Quelques mots de présentation …
Attachée territoriale depuis 9 ans et tournée vers l’accompagnement humain, Charlotte Defrize a cumulé une expérience managériale dans le secteur médico-sociale et RH. Elle est aujourd’hui, cheffe d’un service en charge du recrutement et de l’évolution professionnelle.
En tant que Cheffe de service Découverte et Accompagnement des compétences à l’agglomération de Châlons-en-Champagne, quels constats faites-vous aujourd’hui sur la mise en œuvre du reclassement dans la fonction publique, notamment territoriale ?
Le reclassement est un enjeu majeur de la gestion des ressources humaines des collectivités territoriales. En effet, il comporte à la fois des impacts humains, organisationnels et financiers importants. Dans un contexte d’allongement des carrières, ce phénomène tend à s’accroitre et va continuer à prendre de l’ampleur. La création de la Période Préparatoire au Reclassement (PPR) en 2019 est venue cadrer l’accompagnement au reclassement ce qui est positif. Mais de mon point de vue, il n’y a pas assez d’anticipation des situations d’inaptitude. Il y a urgence à développer une véritable culture de parcours et de trajectoires professionnelles pour pouvoir éviter d’en arriver au reclassement.
Selon vous, le reclassement est-il aujourd’hui perçu comme une opportunité pour l’agent ou comme une contrainte pour l’employeur ?
Je ne pense pas que le reclassement soit perçu comme une opportunité pour l’agent qui le vit. Le reclassement est une forme de mobilité professionnelle subie. Il est humainement difficile de vivre un reclassement dans sa carrière professionnelle.
Pour l’employeur, je pense qu’aujourd’hui cela est vécu comme une contrainte qui préoccupe la Direction générale, les RH et les managers car il est souvent difficile de concilier l’obligation de reclassement aux besoins des services.
A mon sens, quand on en arrive à un reclassement c’est qu’on a raté quelque chose. Le reclassement est selon moi autant de la responsabilité de l’agent qui doit anticiper, lorsque cela est possible, l’usure professionnelle liée à son métier, que celle de l’employeur qui doit accompagner en amont les agents dans leur trajectoire professionnelle pour éviter le reclassement.
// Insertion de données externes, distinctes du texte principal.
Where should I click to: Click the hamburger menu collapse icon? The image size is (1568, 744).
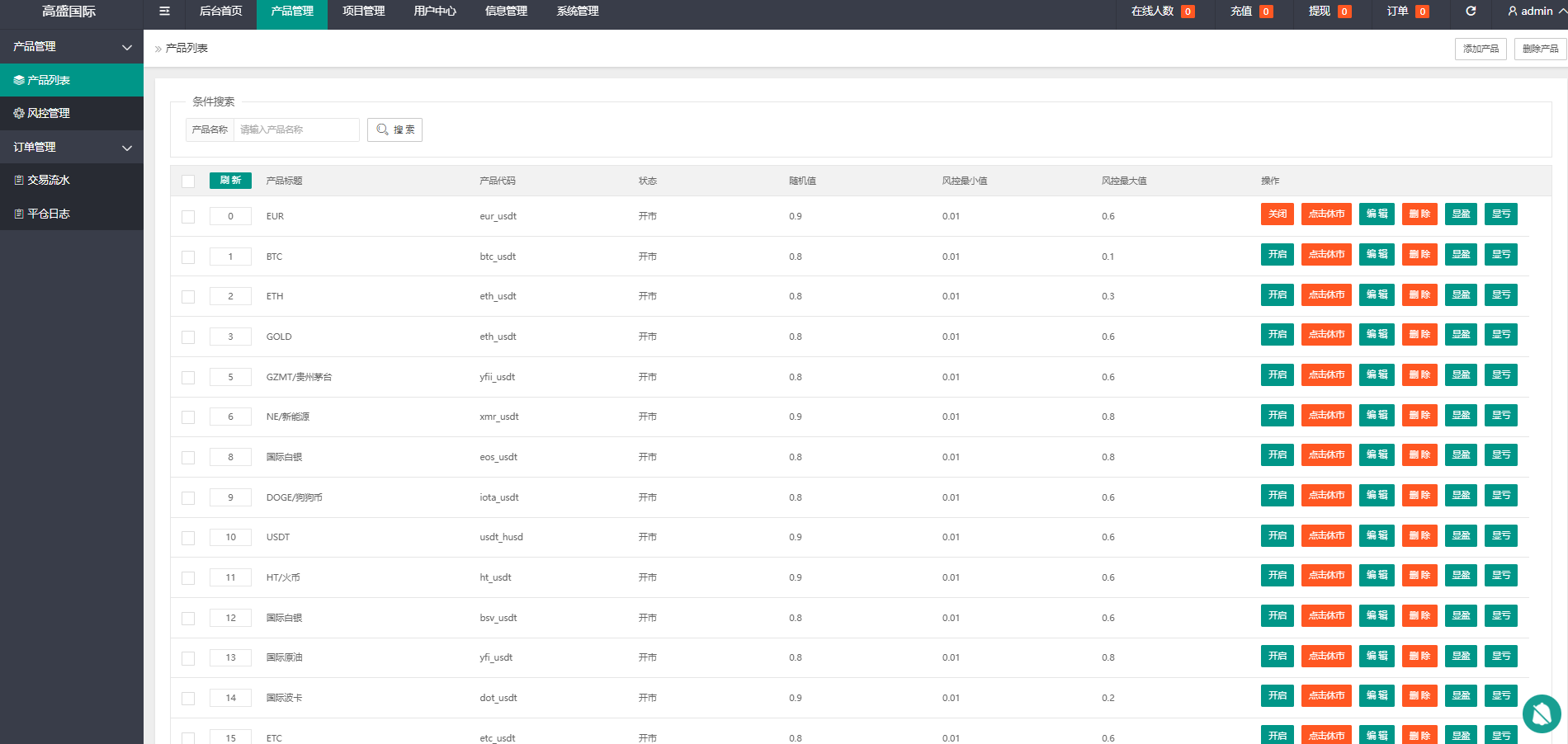(164, 12)
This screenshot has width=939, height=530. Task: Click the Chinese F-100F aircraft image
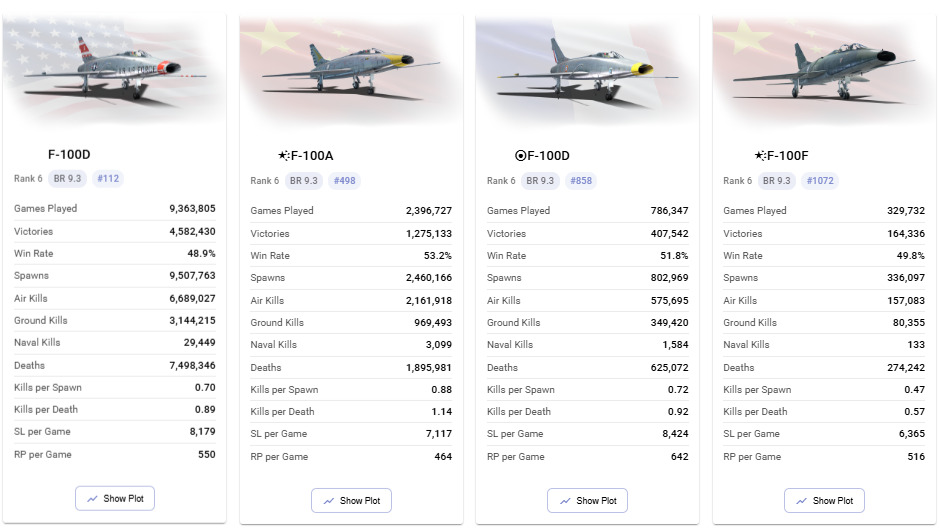[823, 70]
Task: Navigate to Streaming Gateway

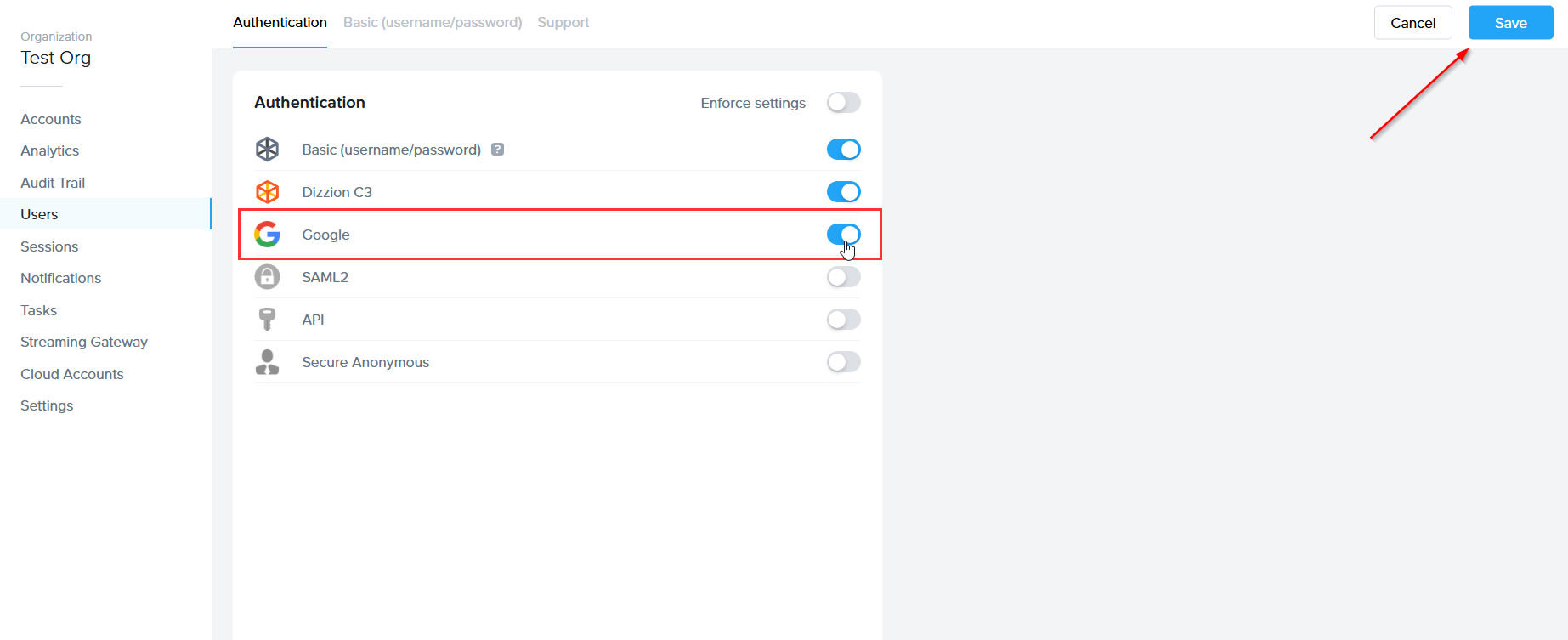Action: tap(84, 342)
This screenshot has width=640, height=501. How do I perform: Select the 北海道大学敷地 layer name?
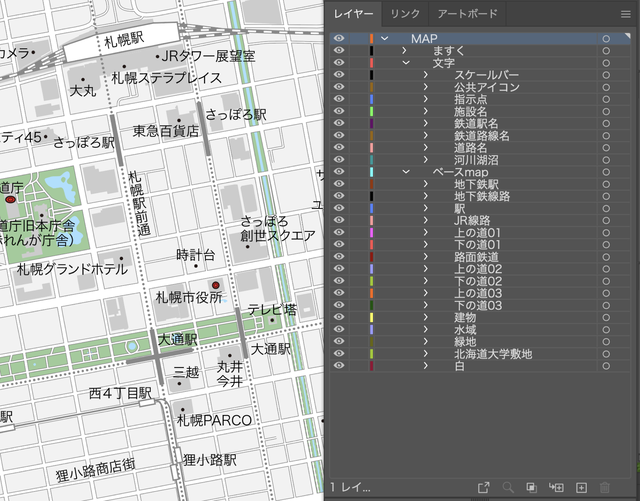(x=493, y=354)
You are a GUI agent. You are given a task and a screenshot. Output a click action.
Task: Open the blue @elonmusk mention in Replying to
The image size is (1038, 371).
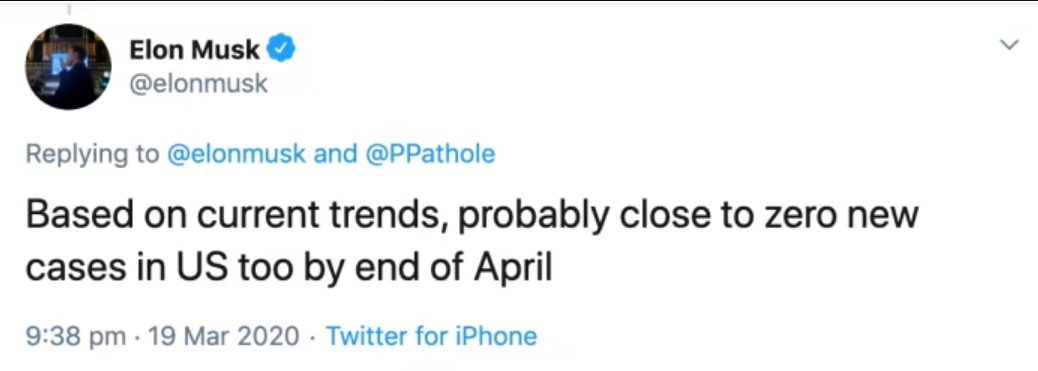point(237,154)
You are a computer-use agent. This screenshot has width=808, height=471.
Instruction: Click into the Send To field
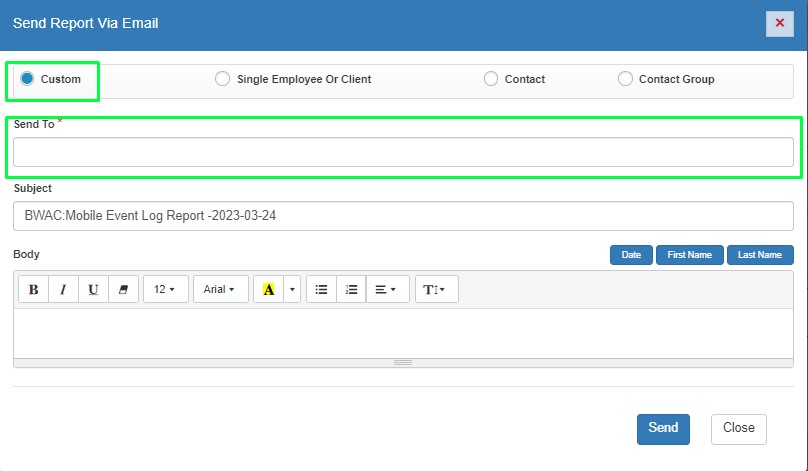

Par ailleurs, cela passe par le développement d’une culture interne tournée vers l’accompagnement et nécessite de changer l’image portée sur la personne reclassée qui devient une opportunité pour le service et non plus une contrainte.
Comment peut-on concilier obligation de reclassement et exigences opérationnelles des services ?
L’immersion est un outil formidable pour répondre à cette conciliation. Cela passe par une démarche gagnant-gagnant. En tant qu’agent, je viens dans un service pour développer des compétences. En tant que service, cet agent va pouvoir m’apporter de l’aide en remplissant une mission.
En tant que conseiller en évolution professionnelle, notre rôle est justement d’être à la fois médiateur et facilitateur entre l’agent accompagné et le service. Il ne s’agit pas d’imposer à un service un agent en reclassement mais de de faire « matcher » les compétences des agents avec les besoins des services.
Comment les employeurs publics peuvent-ils professionnaliser davantage leur démarche de reclassement pour la rendre à la fois humaine, sécurisée et efficiente ?
Je pense qu’aujourd’hui la ressource « conseiller en évolution professionnelle » est indispensable. Qu’il soit en interne ou externalisé (à un centre de gestion par exemple), ce professionnel de l’accompagnement joue un rôle clé dans la réussite du reclassement. Il est le fil rouge de l’agent pendant son accompagnement et peut gérer à la fois la partie administrative de la PPR et la partie humaine. Il est indispensable d’être transparent avec l’agent et de le laisser dans cette posture d’acteur de son parcours professionnel.
De plus, l’employeur public doit se montrer innovant en expérimentant des dispositifs d’accompagnement permettant une montée en compétence et une augmentation de l’employabilité des agents en amont d’un éventuel reclassement. A Châlons-en-Champagne, nous expérimentons actuellement un dispositif destiné aux agents présentant des premiers signes d’usure professionnelle. Si l’agent remplit les critères, il peut être accompagné pendant une période d’un an maximum en alternant des périodes de formations et d’immersions. La particularité est qu’il reste rattaché à son service d’origine pendant cette période et peut donc ponctuellement retourner sur son poste.